== Exercise materials ==
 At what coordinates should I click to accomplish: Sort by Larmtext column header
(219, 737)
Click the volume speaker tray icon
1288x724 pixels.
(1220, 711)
===
Output the entries above word for word.

Exercise result:
 At what coordinates should I click to accomplish: Sort by Larmtext column header
(219, 737)
Click the volume speaker tray icon
1288x724 pixels.
(1220, 711)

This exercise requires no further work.